Text and element pointing records
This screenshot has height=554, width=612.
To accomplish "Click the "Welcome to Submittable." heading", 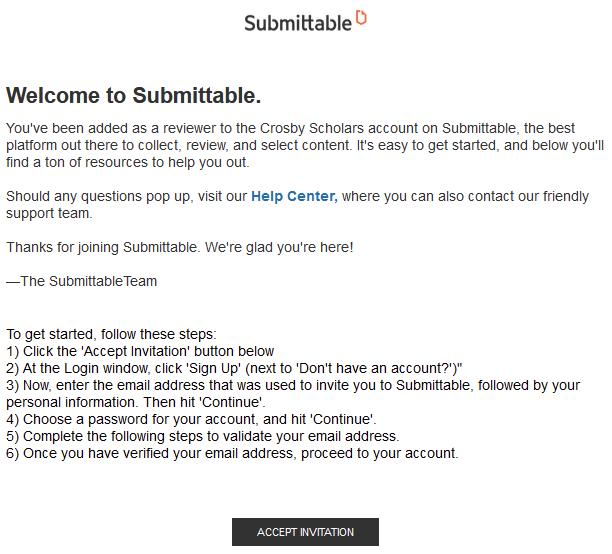I will pyautogui.click(x=134, y=96).
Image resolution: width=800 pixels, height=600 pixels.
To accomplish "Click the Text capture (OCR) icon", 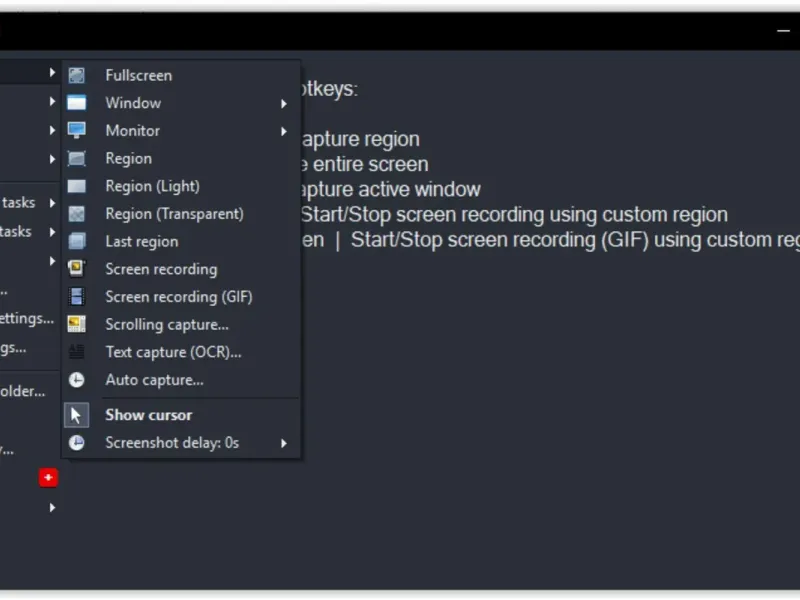I will pos(76,352).
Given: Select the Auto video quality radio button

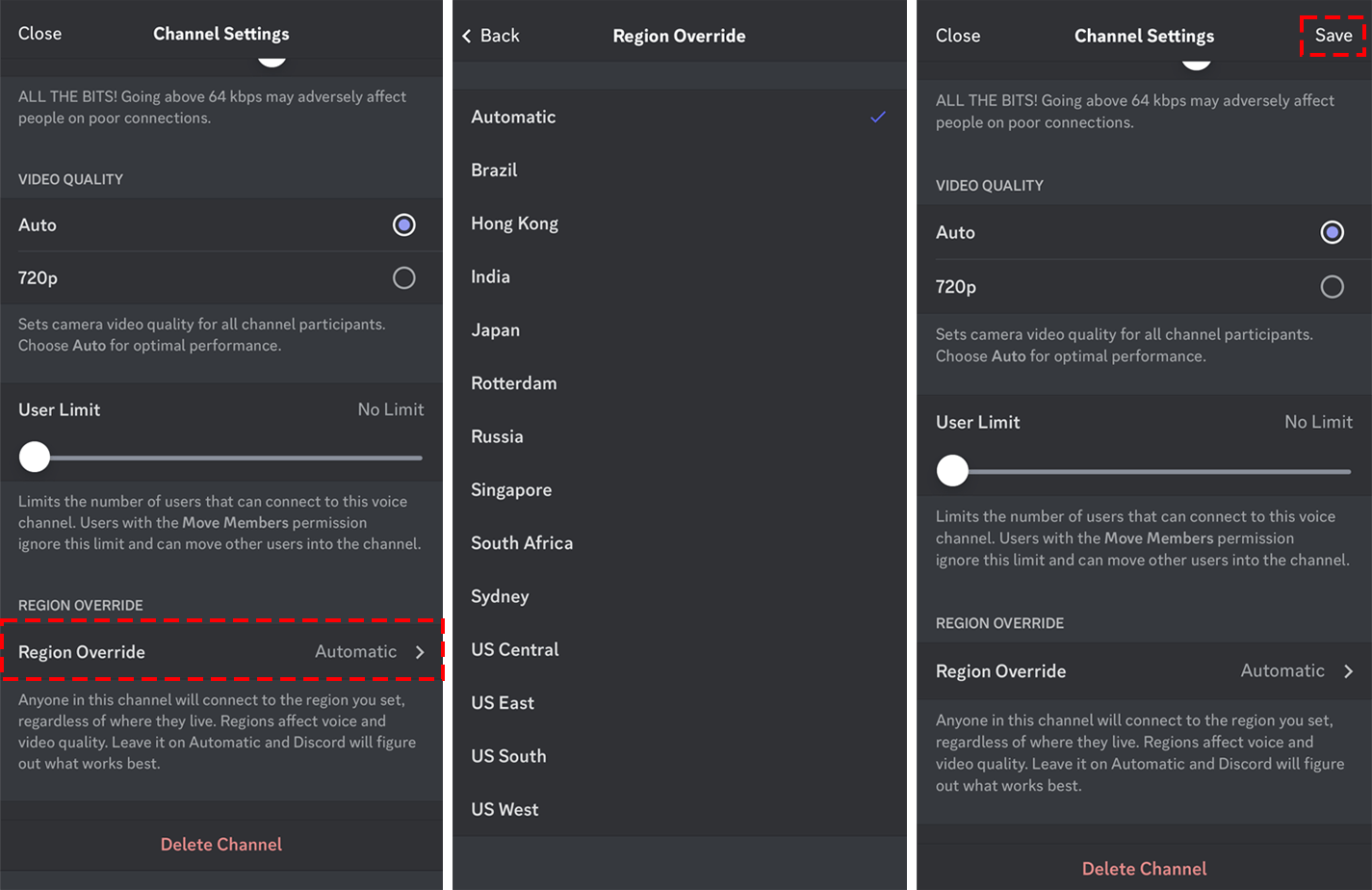Looking at the screenshot, I should 403,224.
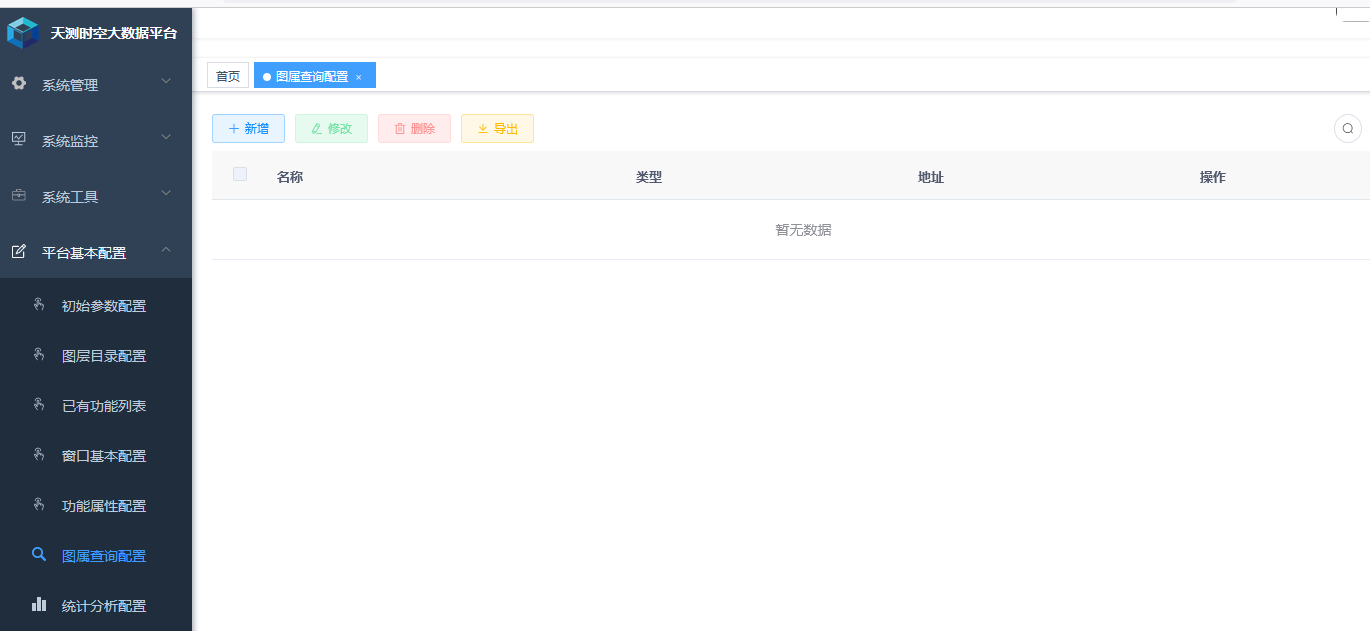Open 图层目录配置 in the sidebar
Screen dimensions: 1370x631
point(104,356)
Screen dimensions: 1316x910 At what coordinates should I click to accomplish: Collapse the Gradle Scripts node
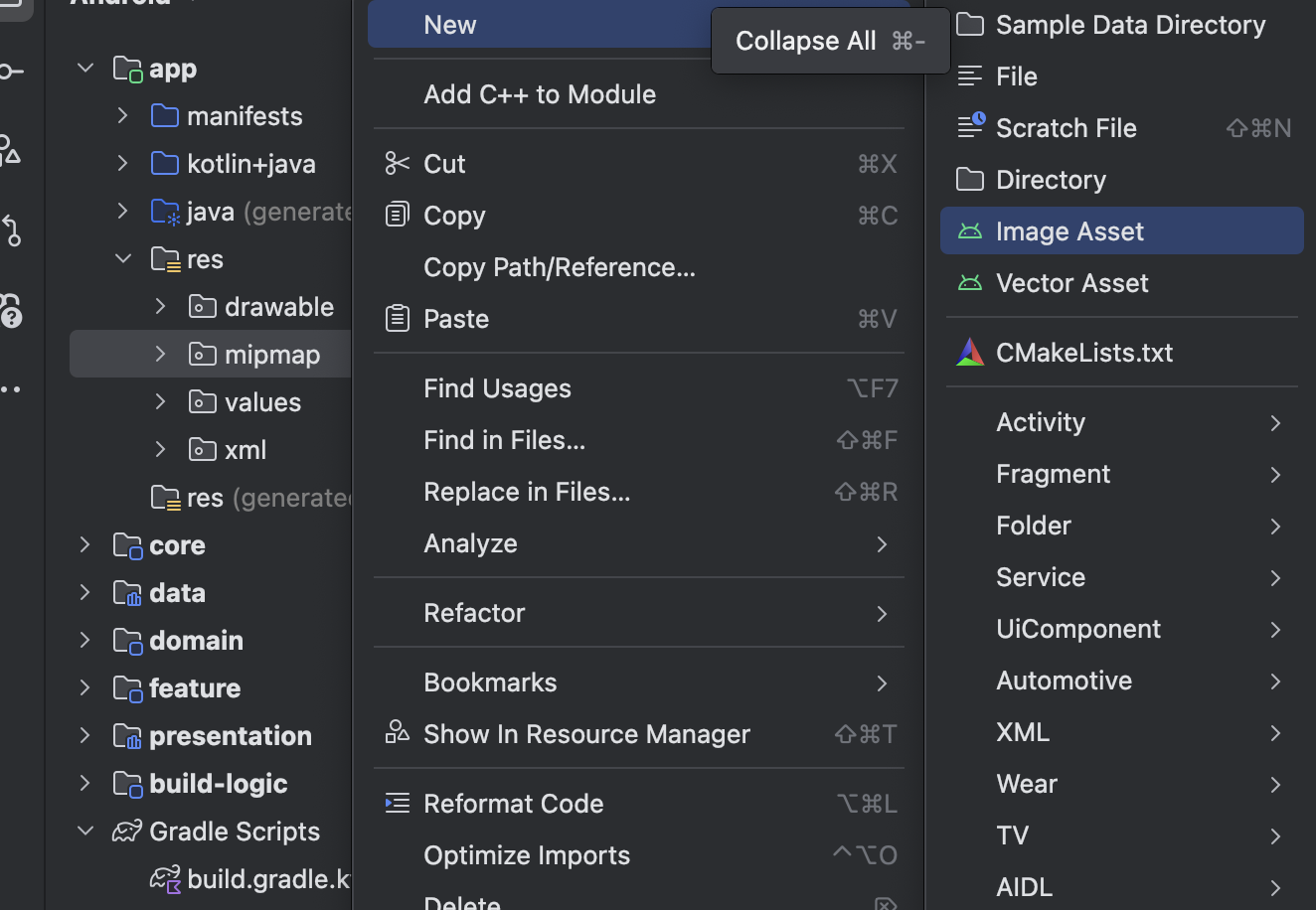point(85,832)
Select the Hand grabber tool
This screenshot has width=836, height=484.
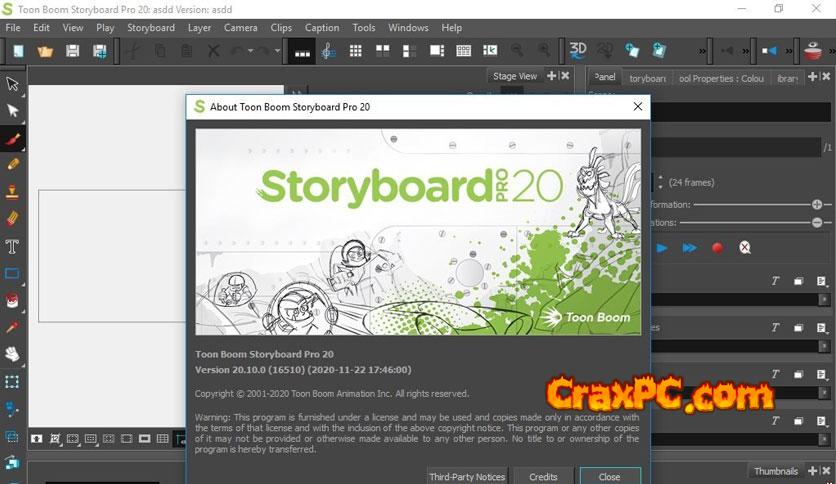(x=13, y=354)
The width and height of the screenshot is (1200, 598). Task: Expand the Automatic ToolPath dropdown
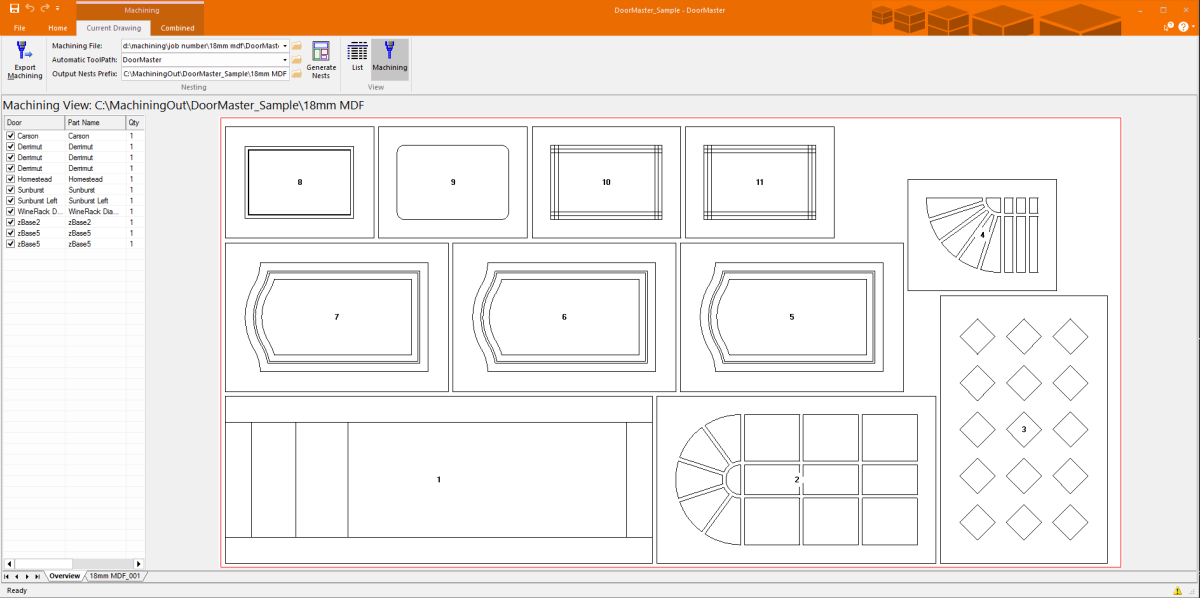(x=285, y=60)
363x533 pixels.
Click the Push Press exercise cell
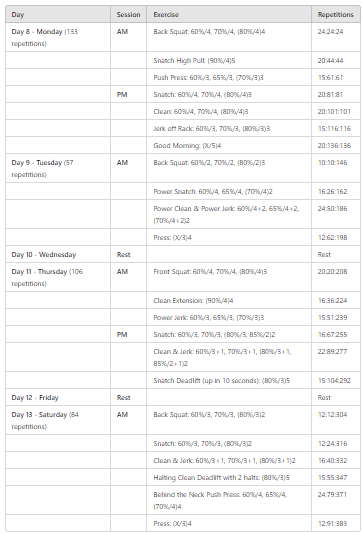(229, 78)
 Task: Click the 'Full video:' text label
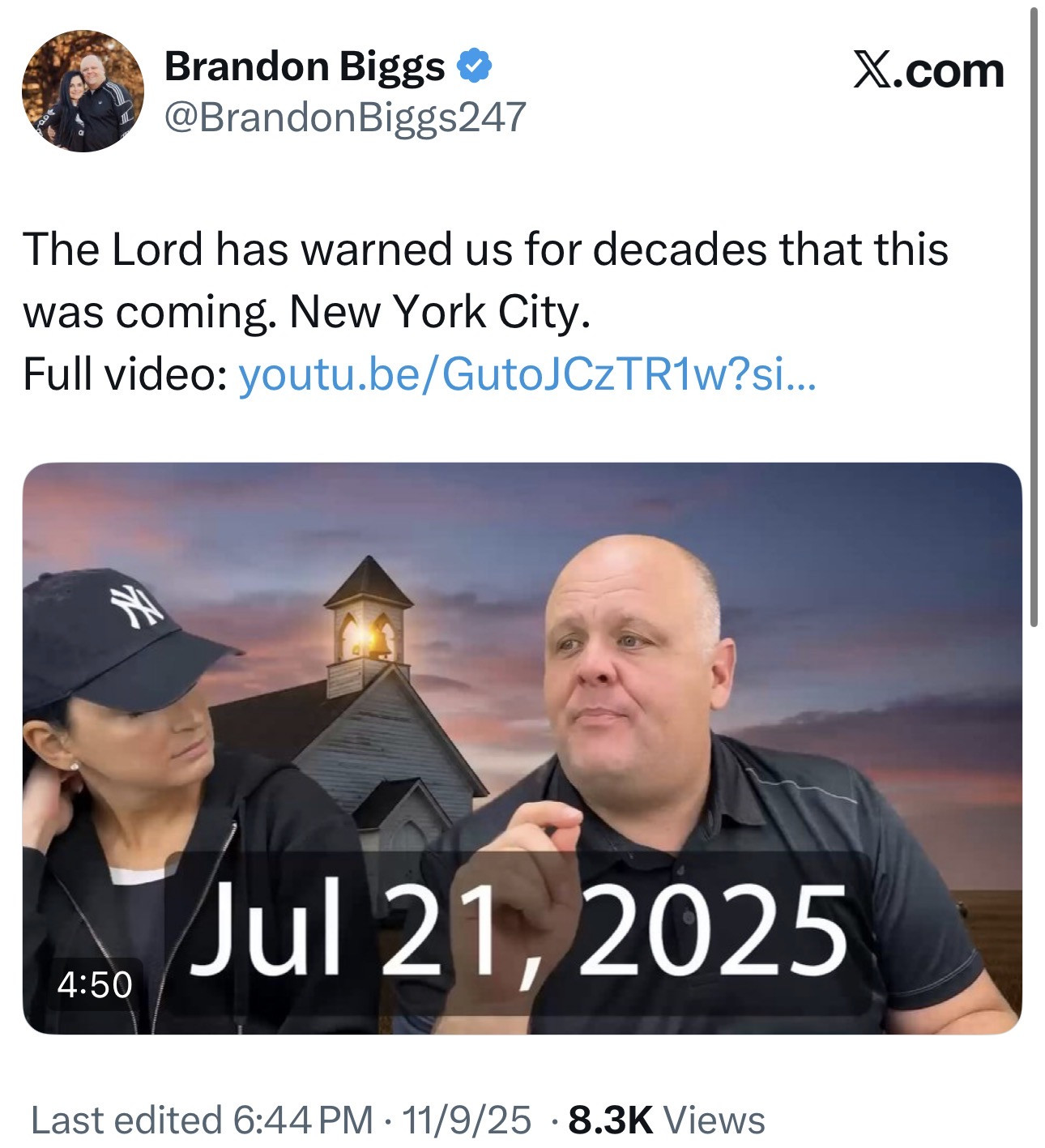(125, 374)
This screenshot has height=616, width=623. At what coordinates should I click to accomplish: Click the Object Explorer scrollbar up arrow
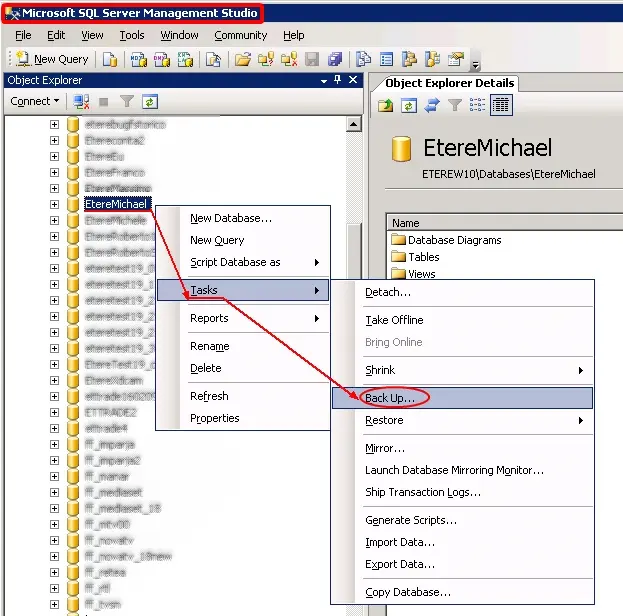click(x=353, y=125)
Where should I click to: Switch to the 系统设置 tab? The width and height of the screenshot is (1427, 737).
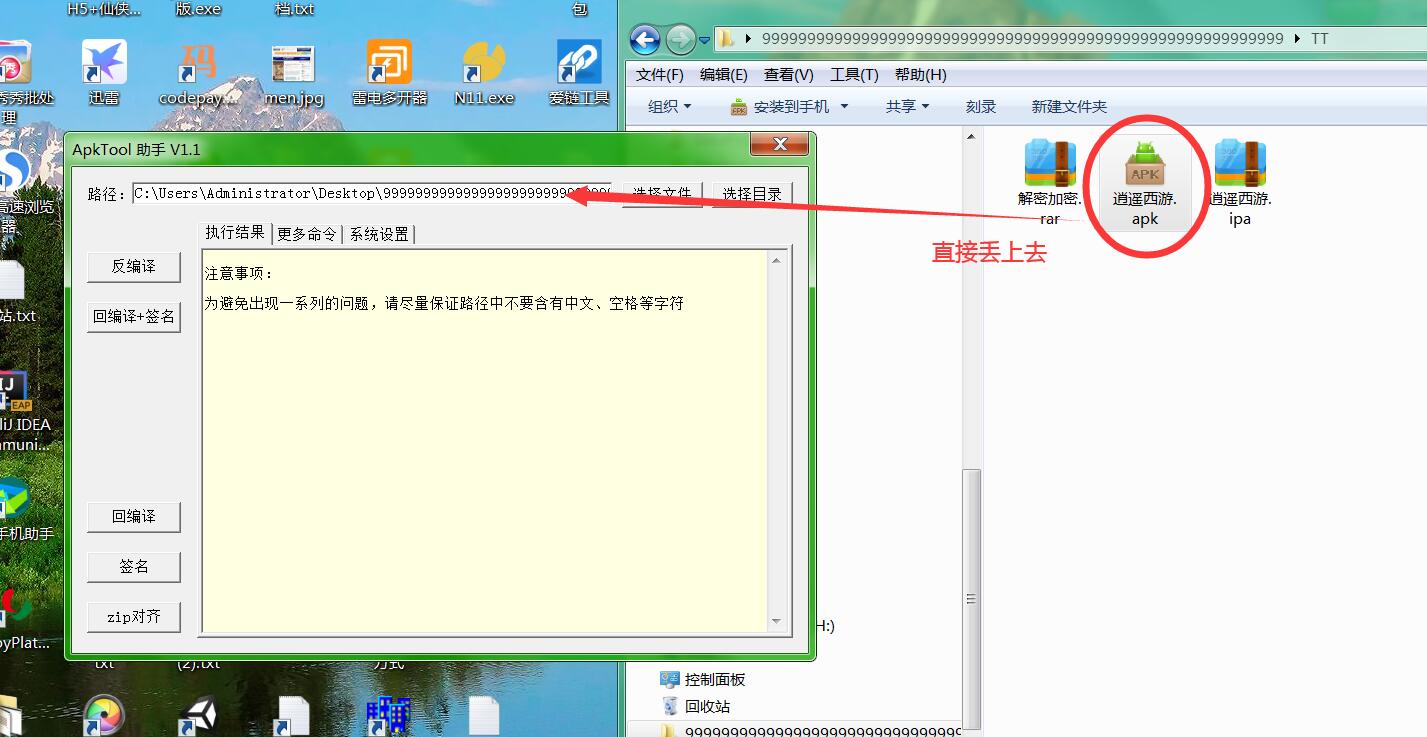click(x=379, y=234)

> [Work instructions]:
Report every line of the data above that contains the string "width", and treat case as significant.

> [The output]:
This screenshot has height=554, width=612.
Image resolution: width=800 pixels, height=600 pixels.
This screenshot has width=836, height=484.
The width and height of the screenshot is (1200, 598). Task: Expand the Automatic ToolPath dropdown
This screenshot has height=616, width=623. At what coordinates should I click to accomplish: Click the Object Explorer scrollbar up arrow
Where should I click to: Switch to the 系统设置 tab? The width and height of the screenshot is (1427, 737).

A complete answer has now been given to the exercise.